The idea seems to be that they race without Lasix in Europe, so we should. Well, American dirt racing is much different than the grass racing they have over there. In those races they gallop along early and only run full out the last part of the race. Here, on dirt, they are going close to full blast the whole way–every horse in dirt races is tired and decelerating in the stretch, even the ones that make up ground. Running that way causes far more stress on the horses, and horsemen will tell you that bleeding is caused by stress.

The reason racing works as a business is because of wagering. Bettors pay directly for the purses the horses race for, and thus indirectly for the paychecks of everyone in the industry, including ultimately commercial breeders, who only have a market for their products because buyers have an opportunity to race for those purses. And the reason racing is so heavily regulated is those bettors have to be protected, so that they can have confidence the game they are playing is fair and will continue to provide the revenue stream for our industry.

If Lasix is banned, more horses will bleed during races, and it will cause them not to be able to run to their ability. That’s a fact that nobody even disputes. As a result, there will be no way anyone handicapping races will have any idea when that will happen, or to which horses. And they also won’t know whether a horse that ran poorly last time did so because he bled, unless he did so visibly, so there will be no way to know how that horse will run today. And there are only two possibilities–he will run again untreated for bleeding, which is bad not only for the horse but for the betting public, or he will be treated with something else, legal or illegal. But unlike with Lasix, which is listed in the program, the public won’t know the horse’s status, or how to evaluate him, in either case.

Do you know who will? There are people who pay for information like that, and bet accordingly. They will effectively be insider trading–which is exactly the kind of thing regulation of racing is meant to avoid, and instead we will be creating a market for it. Get ready for horses coming off a terrible performance and listed at 20-1 getting bet down to 2-1, and winning by 10 lengths.
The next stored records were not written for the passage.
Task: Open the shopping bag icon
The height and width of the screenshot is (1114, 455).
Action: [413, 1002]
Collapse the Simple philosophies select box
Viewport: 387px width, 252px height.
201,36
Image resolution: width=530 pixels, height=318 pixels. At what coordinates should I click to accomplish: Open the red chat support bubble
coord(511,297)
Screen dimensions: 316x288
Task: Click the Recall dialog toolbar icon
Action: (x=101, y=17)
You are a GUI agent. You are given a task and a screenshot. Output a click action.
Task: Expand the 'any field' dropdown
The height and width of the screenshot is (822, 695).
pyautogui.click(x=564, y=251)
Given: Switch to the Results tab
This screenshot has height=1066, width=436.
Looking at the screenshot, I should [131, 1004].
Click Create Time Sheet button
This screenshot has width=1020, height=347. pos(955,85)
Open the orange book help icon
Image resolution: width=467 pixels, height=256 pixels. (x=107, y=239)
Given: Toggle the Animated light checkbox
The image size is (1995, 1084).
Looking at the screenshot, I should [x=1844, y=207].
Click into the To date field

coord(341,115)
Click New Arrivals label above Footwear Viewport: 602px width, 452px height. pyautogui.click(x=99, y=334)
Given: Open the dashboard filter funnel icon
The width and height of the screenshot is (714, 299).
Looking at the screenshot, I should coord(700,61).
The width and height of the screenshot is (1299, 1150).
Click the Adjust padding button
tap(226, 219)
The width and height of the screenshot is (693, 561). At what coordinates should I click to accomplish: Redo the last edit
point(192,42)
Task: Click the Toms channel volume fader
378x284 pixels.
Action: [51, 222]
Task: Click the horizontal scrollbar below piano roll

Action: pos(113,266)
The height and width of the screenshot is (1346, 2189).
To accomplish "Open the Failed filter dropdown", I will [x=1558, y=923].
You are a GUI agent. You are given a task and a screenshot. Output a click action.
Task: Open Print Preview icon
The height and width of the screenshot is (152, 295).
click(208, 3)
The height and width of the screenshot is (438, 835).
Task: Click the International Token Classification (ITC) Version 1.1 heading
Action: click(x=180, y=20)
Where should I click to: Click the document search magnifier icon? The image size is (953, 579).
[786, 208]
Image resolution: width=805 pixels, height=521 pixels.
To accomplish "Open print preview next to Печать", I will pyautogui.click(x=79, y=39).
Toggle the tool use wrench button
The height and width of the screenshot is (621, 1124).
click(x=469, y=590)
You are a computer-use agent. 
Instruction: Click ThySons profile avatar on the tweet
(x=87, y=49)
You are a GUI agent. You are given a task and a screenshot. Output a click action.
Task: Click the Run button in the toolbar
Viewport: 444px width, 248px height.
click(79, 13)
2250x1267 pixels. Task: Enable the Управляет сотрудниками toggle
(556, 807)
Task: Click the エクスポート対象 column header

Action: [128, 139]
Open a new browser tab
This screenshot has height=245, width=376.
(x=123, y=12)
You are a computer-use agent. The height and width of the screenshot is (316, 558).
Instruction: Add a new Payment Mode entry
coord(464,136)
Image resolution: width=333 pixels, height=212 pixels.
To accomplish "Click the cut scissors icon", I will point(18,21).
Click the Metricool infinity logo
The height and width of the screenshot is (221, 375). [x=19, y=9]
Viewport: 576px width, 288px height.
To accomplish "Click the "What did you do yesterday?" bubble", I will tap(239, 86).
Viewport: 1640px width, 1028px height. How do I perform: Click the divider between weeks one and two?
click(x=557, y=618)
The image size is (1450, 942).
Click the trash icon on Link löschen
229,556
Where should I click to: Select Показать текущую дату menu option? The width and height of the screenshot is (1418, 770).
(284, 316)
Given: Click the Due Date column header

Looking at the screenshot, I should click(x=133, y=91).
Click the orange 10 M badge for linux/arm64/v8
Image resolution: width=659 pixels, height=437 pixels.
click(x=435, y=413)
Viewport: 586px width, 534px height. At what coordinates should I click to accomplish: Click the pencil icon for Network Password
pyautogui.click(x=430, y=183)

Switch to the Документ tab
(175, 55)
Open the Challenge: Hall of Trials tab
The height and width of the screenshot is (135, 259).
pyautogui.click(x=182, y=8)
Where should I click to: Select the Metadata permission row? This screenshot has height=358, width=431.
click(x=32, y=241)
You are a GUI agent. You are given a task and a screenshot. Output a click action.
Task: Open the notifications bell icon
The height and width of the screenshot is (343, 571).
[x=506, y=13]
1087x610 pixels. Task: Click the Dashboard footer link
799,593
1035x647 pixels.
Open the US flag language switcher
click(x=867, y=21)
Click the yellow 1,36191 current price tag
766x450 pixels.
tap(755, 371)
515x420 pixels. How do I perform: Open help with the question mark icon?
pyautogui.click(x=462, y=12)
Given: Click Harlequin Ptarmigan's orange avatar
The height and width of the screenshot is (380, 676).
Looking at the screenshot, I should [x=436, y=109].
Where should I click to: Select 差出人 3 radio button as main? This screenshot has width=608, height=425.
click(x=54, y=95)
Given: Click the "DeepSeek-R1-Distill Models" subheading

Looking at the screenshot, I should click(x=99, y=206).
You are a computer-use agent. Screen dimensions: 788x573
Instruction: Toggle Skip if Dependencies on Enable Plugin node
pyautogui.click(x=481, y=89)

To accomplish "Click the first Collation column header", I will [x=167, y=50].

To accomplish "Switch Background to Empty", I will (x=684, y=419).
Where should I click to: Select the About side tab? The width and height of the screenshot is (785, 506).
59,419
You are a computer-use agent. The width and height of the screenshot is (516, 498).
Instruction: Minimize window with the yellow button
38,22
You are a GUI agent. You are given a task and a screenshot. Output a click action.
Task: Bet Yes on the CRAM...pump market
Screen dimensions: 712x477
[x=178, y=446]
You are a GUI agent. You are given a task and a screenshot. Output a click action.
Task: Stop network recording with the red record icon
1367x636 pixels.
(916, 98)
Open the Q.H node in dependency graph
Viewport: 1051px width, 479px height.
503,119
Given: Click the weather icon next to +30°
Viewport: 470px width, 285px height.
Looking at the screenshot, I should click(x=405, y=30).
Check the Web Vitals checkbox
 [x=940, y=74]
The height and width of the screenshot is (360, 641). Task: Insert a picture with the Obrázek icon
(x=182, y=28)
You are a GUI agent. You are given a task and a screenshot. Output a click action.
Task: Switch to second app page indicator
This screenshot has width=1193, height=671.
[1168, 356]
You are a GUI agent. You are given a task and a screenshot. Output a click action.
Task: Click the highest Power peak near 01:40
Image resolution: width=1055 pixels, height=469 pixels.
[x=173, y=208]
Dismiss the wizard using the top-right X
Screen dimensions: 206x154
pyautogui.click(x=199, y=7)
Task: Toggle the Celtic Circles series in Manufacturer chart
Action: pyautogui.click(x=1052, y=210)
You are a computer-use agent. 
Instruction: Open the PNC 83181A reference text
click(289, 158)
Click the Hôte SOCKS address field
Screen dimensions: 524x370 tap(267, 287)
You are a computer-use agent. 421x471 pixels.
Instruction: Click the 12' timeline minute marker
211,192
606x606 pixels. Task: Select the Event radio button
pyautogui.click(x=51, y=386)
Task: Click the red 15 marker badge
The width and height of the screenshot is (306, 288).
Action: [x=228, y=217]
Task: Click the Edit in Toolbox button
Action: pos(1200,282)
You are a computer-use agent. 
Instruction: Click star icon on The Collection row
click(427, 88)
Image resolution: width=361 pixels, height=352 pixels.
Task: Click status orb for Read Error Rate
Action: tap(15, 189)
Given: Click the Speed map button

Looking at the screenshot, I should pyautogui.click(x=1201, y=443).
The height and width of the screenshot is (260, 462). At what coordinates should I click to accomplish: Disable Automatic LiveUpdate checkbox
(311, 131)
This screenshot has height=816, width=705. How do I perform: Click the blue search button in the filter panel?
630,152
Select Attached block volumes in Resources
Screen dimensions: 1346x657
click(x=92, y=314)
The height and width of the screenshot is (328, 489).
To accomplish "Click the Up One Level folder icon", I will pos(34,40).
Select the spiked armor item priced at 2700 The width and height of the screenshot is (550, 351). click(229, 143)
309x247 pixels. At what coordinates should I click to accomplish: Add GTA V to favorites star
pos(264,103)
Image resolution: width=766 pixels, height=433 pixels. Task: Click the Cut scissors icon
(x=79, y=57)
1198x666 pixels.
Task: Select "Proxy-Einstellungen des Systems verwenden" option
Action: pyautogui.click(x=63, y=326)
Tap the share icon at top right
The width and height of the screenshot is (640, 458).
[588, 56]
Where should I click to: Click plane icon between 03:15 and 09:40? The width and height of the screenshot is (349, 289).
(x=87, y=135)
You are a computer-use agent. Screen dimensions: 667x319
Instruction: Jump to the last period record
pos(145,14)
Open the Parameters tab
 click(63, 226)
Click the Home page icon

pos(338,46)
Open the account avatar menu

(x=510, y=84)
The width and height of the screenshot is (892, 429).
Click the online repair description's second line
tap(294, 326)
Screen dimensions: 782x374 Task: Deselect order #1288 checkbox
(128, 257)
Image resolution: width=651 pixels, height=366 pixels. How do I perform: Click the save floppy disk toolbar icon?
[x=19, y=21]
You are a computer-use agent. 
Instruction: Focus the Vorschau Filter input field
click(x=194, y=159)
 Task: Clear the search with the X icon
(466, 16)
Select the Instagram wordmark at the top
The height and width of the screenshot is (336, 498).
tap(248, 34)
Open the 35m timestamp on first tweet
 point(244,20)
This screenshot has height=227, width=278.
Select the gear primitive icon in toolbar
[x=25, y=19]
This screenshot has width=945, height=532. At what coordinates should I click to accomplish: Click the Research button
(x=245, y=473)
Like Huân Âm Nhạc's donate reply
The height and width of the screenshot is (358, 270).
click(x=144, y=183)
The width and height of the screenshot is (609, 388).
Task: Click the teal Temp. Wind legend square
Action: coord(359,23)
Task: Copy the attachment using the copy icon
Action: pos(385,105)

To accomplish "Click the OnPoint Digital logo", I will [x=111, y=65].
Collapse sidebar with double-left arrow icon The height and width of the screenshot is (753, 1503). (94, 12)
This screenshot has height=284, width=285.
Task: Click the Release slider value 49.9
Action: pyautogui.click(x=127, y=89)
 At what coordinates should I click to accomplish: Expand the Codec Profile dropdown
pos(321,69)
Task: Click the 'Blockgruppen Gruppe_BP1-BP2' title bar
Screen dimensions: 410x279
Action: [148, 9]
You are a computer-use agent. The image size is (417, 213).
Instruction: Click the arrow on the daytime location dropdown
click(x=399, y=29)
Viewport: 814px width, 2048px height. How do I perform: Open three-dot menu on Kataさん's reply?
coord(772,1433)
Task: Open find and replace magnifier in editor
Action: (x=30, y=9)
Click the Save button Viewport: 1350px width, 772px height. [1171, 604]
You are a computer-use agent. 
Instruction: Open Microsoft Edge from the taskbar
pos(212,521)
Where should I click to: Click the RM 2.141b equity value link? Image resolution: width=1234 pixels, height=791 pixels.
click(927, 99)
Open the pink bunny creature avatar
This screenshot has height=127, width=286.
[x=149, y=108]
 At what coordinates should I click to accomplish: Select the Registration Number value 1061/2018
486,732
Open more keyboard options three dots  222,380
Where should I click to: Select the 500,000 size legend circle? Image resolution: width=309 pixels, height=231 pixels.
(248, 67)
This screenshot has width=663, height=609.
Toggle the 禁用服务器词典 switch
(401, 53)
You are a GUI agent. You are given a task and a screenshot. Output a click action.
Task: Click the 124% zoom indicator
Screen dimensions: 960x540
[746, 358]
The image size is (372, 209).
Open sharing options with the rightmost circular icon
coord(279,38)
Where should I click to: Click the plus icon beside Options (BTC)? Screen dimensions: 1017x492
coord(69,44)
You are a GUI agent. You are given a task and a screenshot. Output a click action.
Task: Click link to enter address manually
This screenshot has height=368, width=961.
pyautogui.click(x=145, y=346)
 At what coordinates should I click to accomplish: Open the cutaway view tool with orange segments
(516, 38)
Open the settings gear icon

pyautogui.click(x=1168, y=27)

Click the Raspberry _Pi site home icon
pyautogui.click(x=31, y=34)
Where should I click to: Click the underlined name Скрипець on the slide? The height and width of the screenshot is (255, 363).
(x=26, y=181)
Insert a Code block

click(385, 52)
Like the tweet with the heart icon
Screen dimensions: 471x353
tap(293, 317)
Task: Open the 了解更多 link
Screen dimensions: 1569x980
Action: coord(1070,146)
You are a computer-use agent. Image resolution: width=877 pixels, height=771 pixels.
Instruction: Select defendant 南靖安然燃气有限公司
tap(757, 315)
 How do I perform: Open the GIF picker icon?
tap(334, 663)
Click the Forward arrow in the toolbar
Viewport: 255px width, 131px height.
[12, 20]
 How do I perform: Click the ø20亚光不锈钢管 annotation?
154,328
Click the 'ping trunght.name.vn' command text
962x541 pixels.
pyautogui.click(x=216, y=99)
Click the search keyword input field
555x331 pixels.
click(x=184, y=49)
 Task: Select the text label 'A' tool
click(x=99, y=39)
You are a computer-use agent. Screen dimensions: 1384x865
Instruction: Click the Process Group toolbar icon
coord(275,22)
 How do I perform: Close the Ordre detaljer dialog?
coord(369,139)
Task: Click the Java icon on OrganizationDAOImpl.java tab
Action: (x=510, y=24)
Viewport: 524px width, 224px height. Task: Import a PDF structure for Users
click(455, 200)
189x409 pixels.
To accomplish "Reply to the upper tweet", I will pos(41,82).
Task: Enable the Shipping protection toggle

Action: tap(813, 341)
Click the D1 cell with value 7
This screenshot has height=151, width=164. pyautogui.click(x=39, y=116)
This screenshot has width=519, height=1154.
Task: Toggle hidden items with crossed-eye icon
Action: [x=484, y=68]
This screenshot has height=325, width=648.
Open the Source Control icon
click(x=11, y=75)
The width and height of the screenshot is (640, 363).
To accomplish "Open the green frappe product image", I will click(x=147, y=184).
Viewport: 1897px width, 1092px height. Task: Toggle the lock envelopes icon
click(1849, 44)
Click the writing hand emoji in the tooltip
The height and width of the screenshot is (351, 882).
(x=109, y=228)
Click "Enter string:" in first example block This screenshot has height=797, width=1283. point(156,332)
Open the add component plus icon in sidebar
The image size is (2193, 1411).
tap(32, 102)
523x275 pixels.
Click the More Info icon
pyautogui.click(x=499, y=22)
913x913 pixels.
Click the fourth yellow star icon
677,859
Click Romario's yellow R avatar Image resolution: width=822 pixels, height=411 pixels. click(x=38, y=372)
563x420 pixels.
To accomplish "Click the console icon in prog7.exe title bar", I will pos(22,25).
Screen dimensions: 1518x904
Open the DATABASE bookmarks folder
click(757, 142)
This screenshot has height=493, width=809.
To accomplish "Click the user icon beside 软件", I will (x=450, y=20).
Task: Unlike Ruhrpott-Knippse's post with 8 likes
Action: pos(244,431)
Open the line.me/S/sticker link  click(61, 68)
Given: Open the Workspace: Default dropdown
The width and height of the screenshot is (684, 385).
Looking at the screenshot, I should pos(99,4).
And get ready for the backlash when honest bettors get upset about it, and take their money elsewhere, to games where they think they get a fair shake.

When Lasix was first used to treat bleeders, those were the kind of jump-ups and betting coups we saw, and it’s the reason Lasix quickly became the only drug listed in the program. For bettors, that’s the Good Housekeeping Seal Of Approval–it tells them the horse will get every chance to run up to its natural level of ability that day. And that is why I have never heard a horseplayer say they will bet more if Lasix is banned–and many, like me, will bet less. As in business, uncertainty hinders investment–and in this case, that investment is wagering.

A point about “optics”: Some people apparently think that banning Lasix will make our game look better to the public, and to PETA. Those people have never seen a horse bleed badly, like Demons Begone did on national TV in the 1987 Derby, when he came back to be unsaddled with blood all over him. If you saw it, you won’t forget it. And in today’s environment, all it takes is that happening once, at any track, on any day, if someone with a cell phone is nearby to take a picture. The photo would quickly be on the PETA calendar. And what happens if the horse in front in the Derby bleeds, chokes and stops, with 19 horses right behind him, on national TV? PETA won’t be calling for the return of Lasix. They will be calling for a ban of racing.

Finally, I would like to say that the Lasix issue is being presented as a false choice–either everyone gets to race on it, or it gets banned. The goal should be to let the horses who need medicine have it, and to not have the others race on it. This can be done by having the state vets examine horses to certify they really are bleeders and therefore eligible for Lasix, which was the original rule, and by taking away the incentive to use Lasix if you don’t need it, by having those that do use it carry a weight penalty. If this issue is dealt with sensibly, within a couple of years you can have the vast majority of horses racing without Lasix.